Cordonnier d’hier et d’aujourd’hui

Évolution de la prévention des risques et contraintes en cordonnerie

La responsabilité juridique du chef d’entreprise est accrue par de nouvelles obligations en matière de prévention des risques professionnels.

L’évaluation des risques constitue un moyen essentiel de préserver la santé et la sécurité des travailleurs  : le médecin du travail a un rôle de conseil pour cette évaluation et dans la mise en oeuvre des moyens de prévention les plus adaptés (dans le choix des procédés de fabrication, des équipements de travail, des substances ou préparations chimiques, dans l’aménagement ou le réaménagement des lieux de travail ou des installations et dans la définition des postes de travail).

Les pathologies les plus fréquemment retrouvées sont :

Les risques d’accidents

— D’ordre traumatique

Le plus souvent ce sont des affections traumatiques de la main à type d’abrasions, de coupures (avec la machine banc...) et de piqûres (machine à coudre...).

Les blessures peuvent être parfois très graves, lors de l’utilisation : des outils (clous, cisailles, pince coupante, marteau, tranchet...), des machines en fonctionnement (banc multifonction, machine à coudre, presse à souder, perceuse à colonne...) et surtout des outils pneumatiques (presse pneumatique, pistolet à clous, machine à oeillets) constituant une urgence.

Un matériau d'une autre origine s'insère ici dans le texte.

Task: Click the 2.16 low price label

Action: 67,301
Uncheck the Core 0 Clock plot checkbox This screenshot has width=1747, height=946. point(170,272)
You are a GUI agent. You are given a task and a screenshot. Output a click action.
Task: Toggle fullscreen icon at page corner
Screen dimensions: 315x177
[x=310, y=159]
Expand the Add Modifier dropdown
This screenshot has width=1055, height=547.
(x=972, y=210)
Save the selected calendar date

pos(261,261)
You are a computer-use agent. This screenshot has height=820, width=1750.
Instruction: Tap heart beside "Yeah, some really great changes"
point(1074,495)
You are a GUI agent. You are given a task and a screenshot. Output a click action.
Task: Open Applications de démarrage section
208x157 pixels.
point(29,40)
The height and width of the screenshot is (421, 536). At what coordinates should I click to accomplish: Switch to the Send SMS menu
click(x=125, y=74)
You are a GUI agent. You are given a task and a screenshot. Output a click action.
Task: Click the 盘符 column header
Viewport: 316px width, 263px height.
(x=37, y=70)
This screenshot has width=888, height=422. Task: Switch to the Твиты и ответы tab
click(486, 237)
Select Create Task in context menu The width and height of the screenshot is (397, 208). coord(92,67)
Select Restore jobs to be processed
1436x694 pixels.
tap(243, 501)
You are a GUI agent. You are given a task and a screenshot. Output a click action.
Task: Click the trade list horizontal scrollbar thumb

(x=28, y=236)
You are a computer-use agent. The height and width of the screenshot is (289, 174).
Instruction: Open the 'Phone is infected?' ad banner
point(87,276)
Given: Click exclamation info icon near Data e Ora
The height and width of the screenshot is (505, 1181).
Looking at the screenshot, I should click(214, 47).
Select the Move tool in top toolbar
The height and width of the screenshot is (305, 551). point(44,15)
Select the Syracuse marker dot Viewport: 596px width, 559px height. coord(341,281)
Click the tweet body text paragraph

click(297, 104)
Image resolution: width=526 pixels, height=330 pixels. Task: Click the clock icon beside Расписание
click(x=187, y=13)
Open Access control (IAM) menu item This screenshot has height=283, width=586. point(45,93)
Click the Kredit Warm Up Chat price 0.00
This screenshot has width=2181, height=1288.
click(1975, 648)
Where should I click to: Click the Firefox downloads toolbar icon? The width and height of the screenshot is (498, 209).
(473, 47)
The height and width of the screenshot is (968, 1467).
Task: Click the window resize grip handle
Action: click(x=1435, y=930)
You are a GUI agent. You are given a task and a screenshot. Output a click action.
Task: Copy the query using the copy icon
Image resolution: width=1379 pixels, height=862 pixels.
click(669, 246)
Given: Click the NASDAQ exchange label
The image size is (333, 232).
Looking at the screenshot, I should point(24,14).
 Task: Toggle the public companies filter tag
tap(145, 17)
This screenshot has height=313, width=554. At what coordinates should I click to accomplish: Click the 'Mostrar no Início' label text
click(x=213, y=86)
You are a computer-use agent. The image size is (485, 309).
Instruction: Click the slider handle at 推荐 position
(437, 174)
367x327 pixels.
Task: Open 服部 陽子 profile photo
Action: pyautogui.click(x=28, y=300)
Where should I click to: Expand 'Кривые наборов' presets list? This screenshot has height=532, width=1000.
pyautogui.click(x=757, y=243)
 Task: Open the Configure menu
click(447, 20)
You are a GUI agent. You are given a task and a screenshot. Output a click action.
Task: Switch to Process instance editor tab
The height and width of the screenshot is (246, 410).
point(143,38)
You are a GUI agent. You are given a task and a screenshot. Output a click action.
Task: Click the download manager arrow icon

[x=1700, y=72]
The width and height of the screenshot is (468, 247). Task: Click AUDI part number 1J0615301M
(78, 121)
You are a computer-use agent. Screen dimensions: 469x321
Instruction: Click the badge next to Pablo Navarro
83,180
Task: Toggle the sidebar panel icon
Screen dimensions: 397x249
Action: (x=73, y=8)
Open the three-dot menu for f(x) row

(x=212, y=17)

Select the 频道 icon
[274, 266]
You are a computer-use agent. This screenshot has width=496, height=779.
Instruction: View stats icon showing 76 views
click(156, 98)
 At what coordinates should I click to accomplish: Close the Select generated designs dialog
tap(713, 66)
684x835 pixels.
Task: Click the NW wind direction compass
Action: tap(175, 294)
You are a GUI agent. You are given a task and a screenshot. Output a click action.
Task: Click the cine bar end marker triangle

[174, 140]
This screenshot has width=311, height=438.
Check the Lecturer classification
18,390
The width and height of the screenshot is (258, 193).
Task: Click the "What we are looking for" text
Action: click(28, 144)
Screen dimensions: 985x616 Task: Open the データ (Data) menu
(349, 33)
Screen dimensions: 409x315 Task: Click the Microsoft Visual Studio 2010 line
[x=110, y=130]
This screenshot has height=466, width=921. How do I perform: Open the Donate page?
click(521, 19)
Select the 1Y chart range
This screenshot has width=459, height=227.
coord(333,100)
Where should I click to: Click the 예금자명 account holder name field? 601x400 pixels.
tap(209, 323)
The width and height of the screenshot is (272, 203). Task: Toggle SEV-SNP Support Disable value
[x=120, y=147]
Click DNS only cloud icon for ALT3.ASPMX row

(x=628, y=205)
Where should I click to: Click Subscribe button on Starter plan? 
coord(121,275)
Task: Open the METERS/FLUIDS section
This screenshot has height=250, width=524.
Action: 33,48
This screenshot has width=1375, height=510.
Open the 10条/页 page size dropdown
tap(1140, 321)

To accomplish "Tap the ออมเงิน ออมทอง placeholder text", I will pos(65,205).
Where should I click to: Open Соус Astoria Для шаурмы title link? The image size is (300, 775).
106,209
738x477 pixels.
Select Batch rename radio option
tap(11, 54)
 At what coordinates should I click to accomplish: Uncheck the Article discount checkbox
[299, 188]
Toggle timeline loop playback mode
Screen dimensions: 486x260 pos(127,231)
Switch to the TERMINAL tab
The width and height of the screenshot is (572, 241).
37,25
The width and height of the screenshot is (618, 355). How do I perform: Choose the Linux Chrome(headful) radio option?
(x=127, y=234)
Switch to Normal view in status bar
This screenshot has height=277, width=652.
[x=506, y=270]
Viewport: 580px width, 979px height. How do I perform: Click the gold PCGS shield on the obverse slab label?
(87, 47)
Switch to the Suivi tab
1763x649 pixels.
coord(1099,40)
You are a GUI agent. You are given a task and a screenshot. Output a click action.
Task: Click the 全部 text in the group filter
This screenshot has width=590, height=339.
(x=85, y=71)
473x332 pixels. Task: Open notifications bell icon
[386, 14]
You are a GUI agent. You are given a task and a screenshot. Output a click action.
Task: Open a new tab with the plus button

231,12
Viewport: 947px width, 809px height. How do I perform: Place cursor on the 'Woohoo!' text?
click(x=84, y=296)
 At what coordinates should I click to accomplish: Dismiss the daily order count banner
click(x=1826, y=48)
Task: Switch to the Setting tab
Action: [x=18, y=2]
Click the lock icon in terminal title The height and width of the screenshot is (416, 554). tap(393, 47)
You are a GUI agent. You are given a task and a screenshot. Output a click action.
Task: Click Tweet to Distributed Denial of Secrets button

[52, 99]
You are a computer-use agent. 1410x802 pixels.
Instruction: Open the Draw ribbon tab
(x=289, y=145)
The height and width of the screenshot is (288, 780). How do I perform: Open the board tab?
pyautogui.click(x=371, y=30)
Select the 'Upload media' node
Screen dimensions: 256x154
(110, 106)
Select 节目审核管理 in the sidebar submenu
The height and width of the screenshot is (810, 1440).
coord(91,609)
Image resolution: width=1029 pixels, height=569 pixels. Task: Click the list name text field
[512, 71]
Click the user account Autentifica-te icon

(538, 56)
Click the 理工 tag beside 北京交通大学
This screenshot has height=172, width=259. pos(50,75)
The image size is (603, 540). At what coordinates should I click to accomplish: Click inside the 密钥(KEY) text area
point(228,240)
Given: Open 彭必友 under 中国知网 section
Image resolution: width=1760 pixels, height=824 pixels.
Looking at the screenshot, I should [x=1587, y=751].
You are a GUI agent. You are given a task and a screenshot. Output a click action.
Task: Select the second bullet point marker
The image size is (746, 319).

Des projections oculaires de corps étranger dans la partie externe de l’oeil sont souvent signalées (métalliques, de cuir, plastique, poussières...) : elles ne doivent pas être négligées compte tenu des risques de surinfection (présence de déchets divers sur les souliers). Il peut aussi s’agir de projections de produits chimiques (colles, solvants de nettoyage, teintures pour chaussure...).

Les chutes sont favorisées par l’espace de travail, souvent restreint donc encombré, la simultanéité des taches due à la contrainte de temps et le manque d’éclairage.

Ces accidents peuvent être prévenus par une meilleure planification des tâches, la conception d’un éclairage adapté et sa maintenance (nettoyage), l’utilisation d’outils à mains en bon état, le port de gants et de lunettes de protection, des carters de protection sur les machines.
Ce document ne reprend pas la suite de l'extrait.